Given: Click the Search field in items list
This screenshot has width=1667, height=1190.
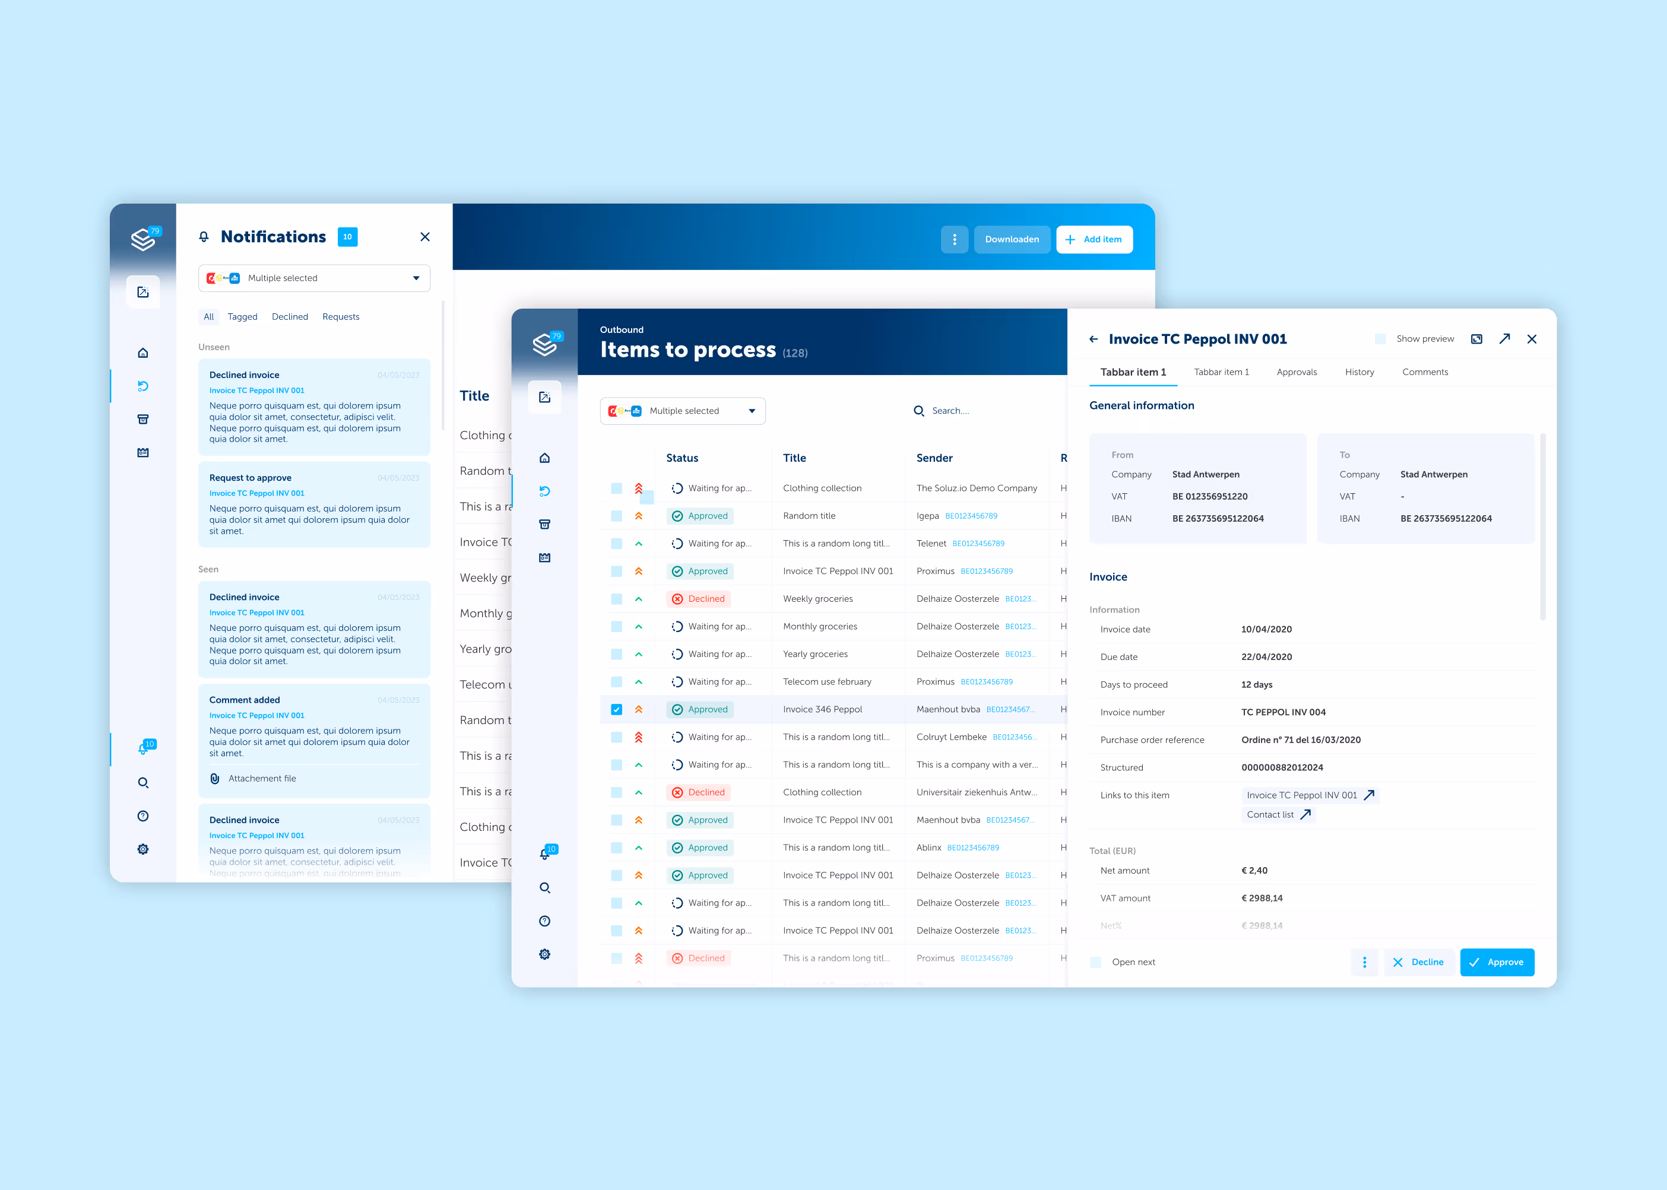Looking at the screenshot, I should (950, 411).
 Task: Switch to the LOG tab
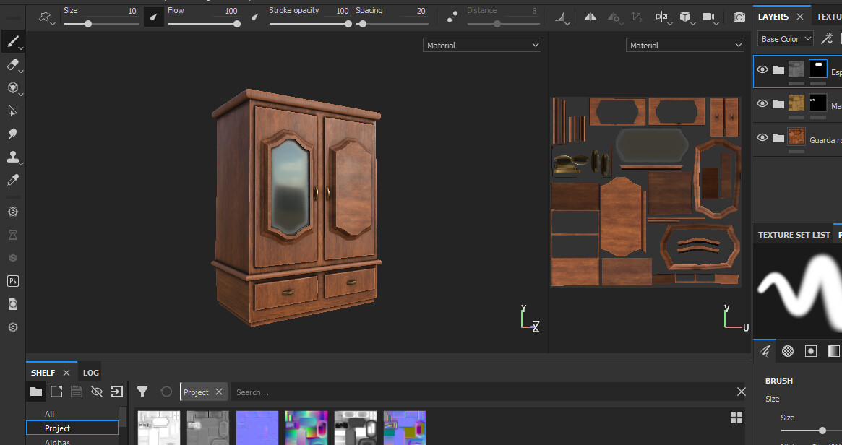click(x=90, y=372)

# # # #

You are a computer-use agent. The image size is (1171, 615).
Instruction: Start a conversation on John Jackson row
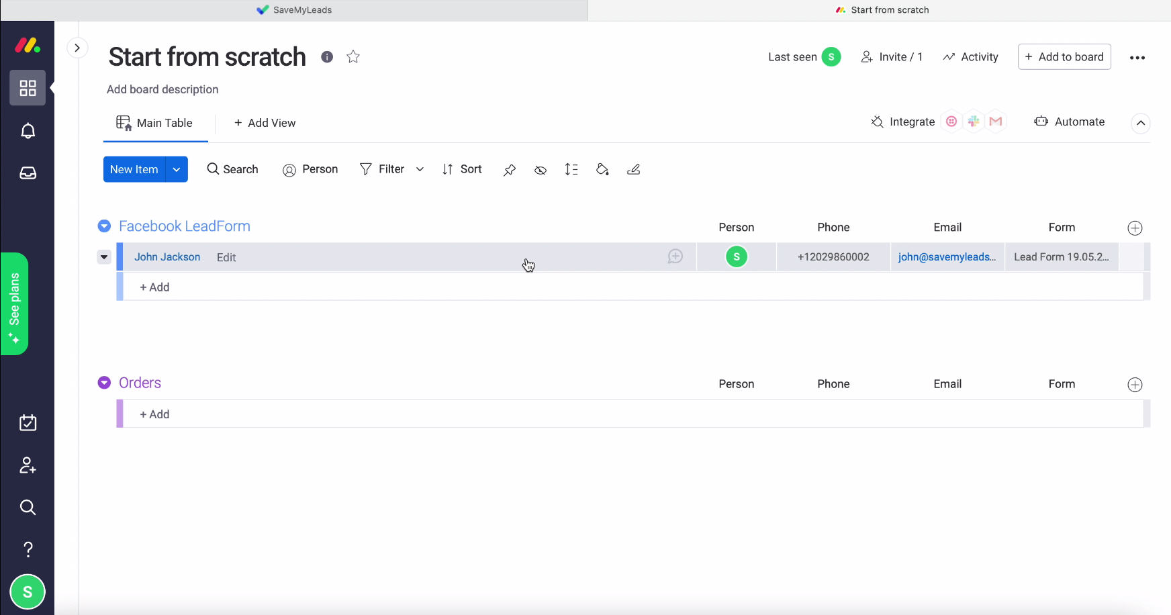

# # # #

[EXERCISE BRIEF]
Repeat the lines verbatim, beginning with the line containing "You are a computer-use" and ending with the line containing "Instruction: Start a".

[COMPLETE OUTPUT]
You are a computer-use agent. The image size is (1171, 615).
Instruction: Start a conversation on John Jackson row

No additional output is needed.